A measure of variation in red blood cell size.
RDW-SD, red cell distribution width by standard deviation, measures how much your red blood cells vary in size, reported as an actual width in femtolitres. A higher value means a wider mix of cell sizes.
It is calculated automatically by haematology analysers as part of the complete blood count. Unlike RDW-CV, which is a percentage, RDW-SD is a direct size measurement and is less affected by the average cell size.
A wide spread of red cell sizes, called anisocytosis, can be an early sign of certain anaemias. Iron deficiency, vitamin B12 or folate deficiency, and mixed deficiencies often raise RDW before other indices change.

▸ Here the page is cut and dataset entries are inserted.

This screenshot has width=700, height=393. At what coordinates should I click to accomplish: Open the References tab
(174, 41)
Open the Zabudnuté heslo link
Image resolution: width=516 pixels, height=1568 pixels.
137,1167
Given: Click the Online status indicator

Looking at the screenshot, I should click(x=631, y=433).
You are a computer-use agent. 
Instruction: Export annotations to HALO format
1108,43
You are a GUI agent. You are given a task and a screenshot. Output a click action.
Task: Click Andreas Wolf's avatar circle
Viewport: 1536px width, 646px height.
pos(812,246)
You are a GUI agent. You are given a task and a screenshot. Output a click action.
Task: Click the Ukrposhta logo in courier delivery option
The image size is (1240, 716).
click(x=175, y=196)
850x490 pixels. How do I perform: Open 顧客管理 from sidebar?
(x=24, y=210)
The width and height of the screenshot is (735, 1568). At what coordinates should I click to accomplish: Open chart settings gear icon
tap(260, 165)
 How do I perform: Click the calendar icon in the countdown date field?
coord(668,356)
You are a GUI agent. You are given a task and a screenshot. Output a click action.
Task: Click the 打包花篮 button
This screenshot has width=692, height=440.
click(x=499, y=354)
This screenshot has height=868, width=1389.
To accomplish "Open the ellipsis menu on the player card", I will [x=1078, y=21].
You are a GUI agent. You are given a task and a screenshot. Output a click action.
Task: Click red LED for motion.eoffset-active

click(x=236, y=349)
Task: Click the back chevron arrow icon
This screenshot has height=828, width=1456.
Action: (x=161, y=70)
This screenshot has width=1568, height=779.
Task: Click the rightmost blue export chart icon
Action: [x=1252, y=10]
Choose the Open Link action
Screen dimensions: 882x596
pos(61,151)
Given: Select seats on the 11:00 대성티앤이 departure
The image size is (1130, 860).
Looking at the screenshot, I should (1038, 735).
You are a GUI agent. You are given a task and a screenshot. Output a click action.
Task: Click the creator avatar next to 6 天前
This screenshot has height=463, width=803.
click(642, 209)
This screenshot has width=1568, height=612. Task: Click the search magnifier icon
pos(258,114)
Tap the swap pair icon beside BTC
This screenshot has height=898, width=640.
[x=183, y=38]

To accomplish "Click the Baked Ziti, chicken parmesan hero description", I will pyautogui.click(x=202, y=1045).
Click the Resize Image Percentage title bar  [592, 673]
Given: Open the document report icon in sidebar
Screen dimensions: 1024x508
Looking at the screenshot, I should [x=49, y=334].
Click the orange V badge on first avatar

Read with the mean cell volume, RDW helps sort out the cause of anaemia and can flag a developing problem even when haemoglobin is still normal.
Aniva reads your result against research-backed ranges, not just the lab's wide normal. The reference shown below is specific to this biomarker.
Typical adult guidance, analyser dependent:
| Result | Range |
|---|---|
| RDW-SD | 35 to 46 fL |
Ranges vary by analyser and laboratory. Read your result against your lab's reference interval.
Recent blood transfusion, a mix of deficiencies, and certain haemoglobin variants can affect the result. Clumped or aged samples reduce accuracy. Values differ between analyser models.
Read alongside haemoglobin, mean cell volume, ferritin, and vitamin B12 or folate when investigating anaemia.